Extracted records
-- start --

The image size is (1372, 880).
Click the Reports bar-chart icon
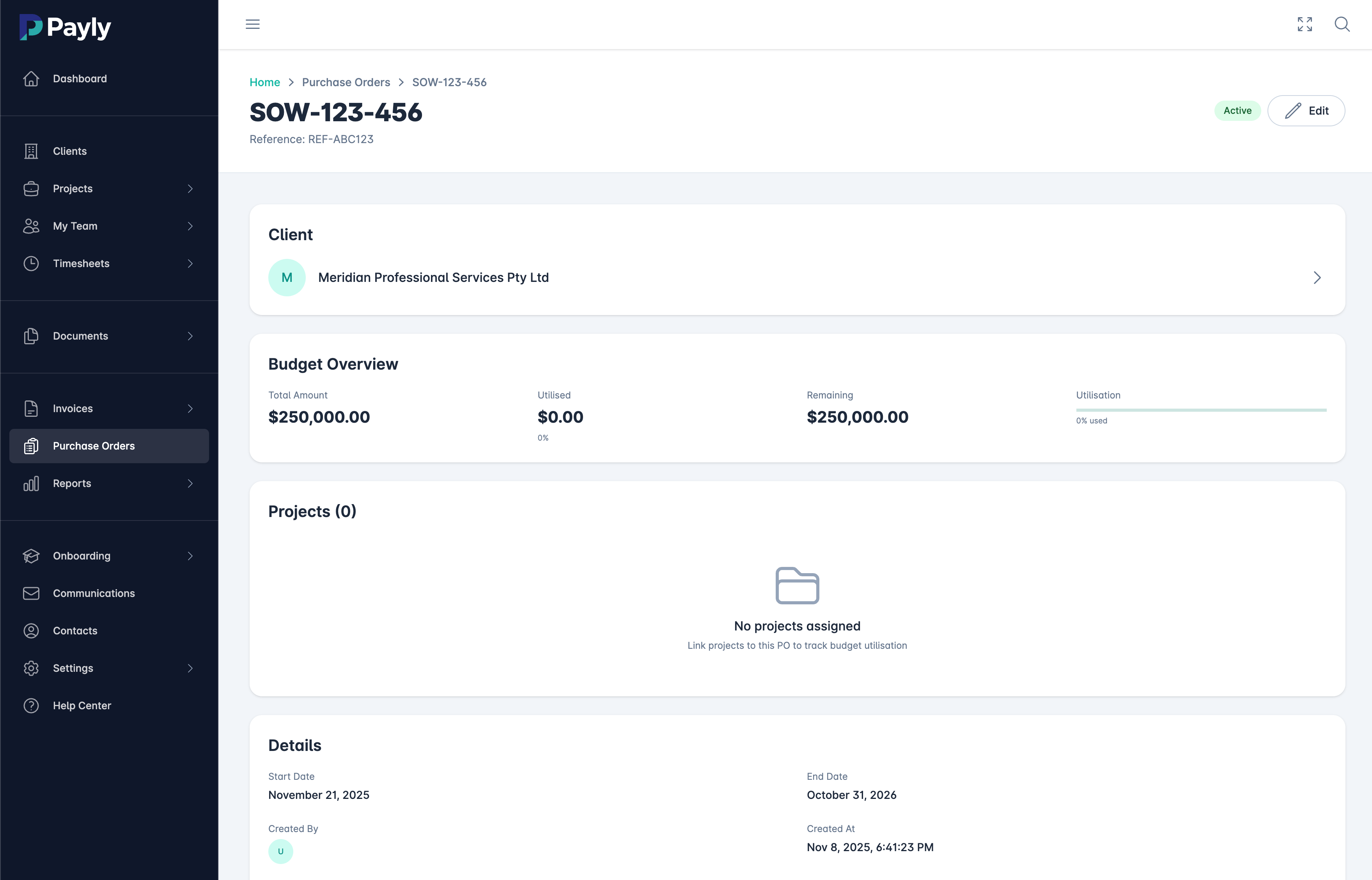click(32, 483)
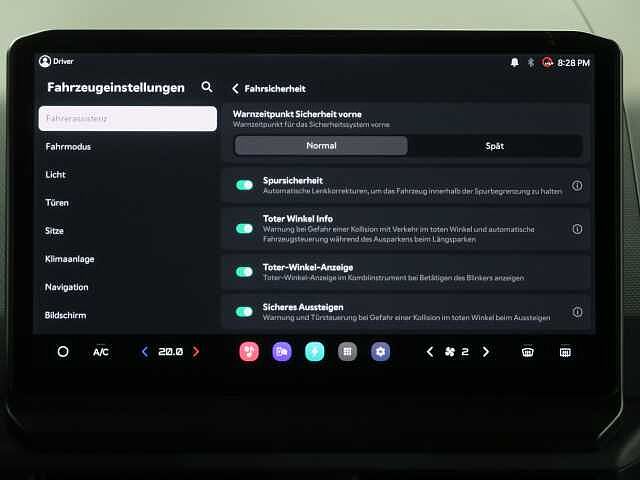Set warning timing to Spät
The height and width of the screenshot is (480, 640).
click(x=494, y=146)
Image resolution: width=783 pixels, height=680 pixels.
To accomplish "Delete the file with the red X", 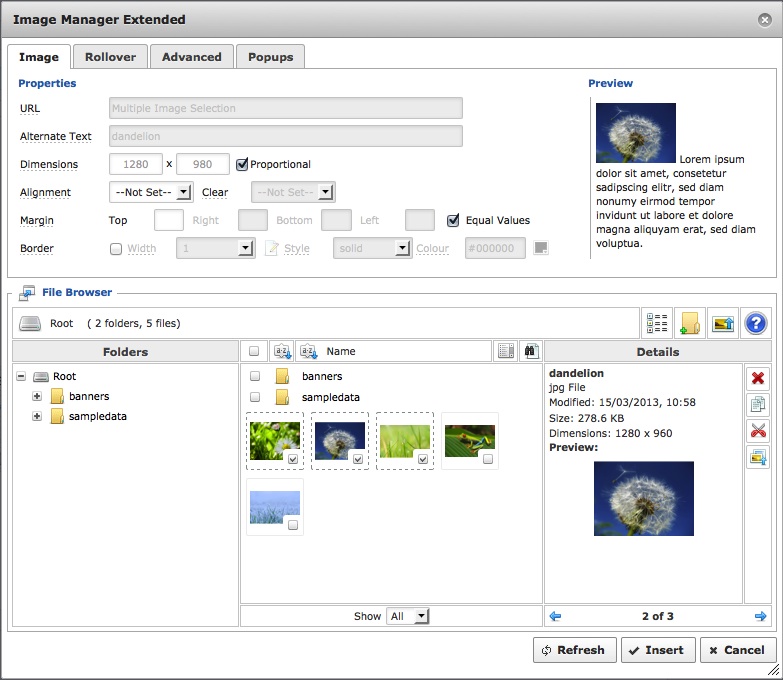I will pos(758,378).
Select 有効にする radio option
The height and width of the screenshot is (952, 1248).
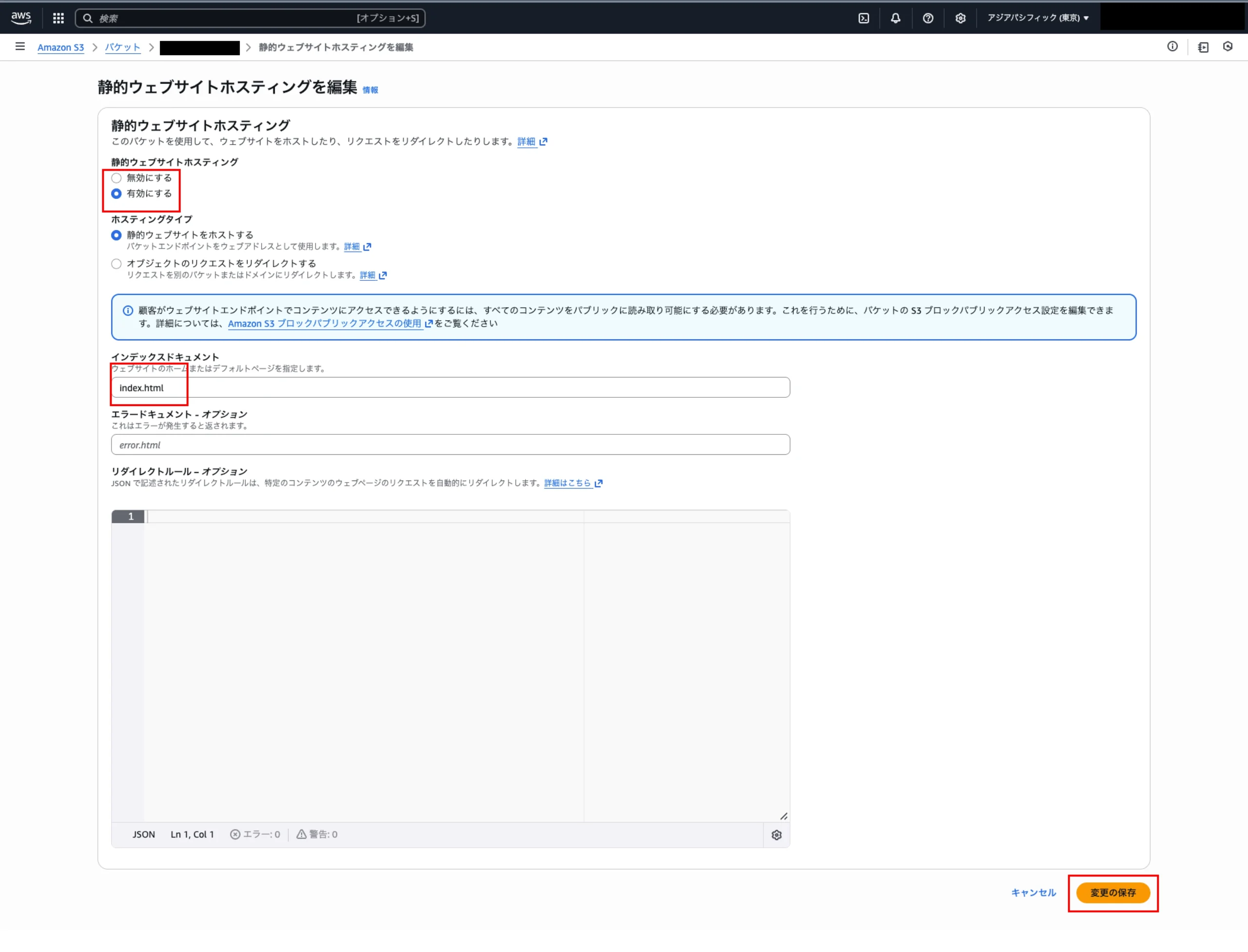[x=116, y=194]
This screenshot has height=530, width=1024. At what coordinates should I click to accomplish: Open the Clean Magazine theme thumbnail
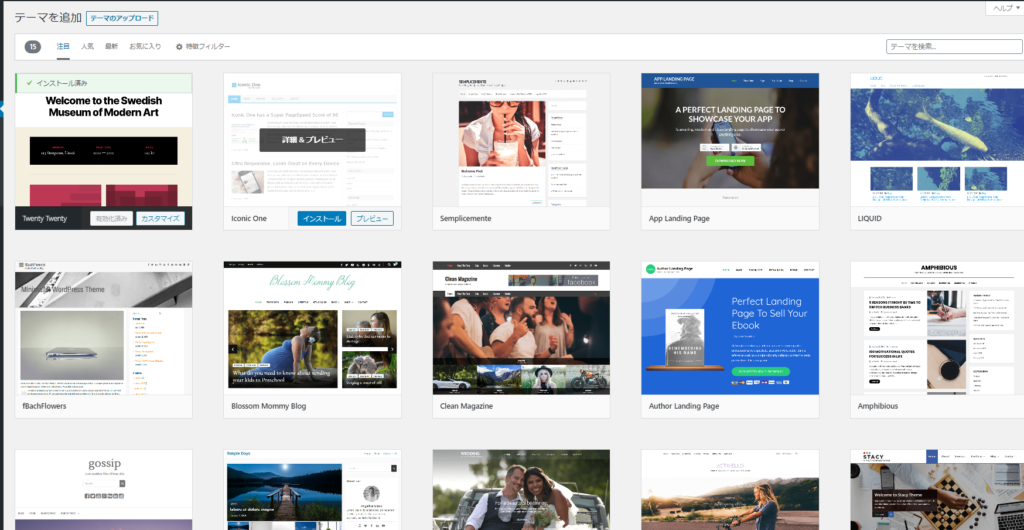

-- end --

[TASK TO COMPLETE] Pick out each line of the material above that contains the string "width", and copy those lines in full.

[TASK ANSWER]
The height and width of the screenshot is (480, 640).
Image resolution: width=783 pixels, height=680 pixels.
The height and width of the screenshot is (952, 1248).
This screenshot has height=530, width=1024. At what coordinates should I click to accomplish: Open the Clean Magazine theme thumbnail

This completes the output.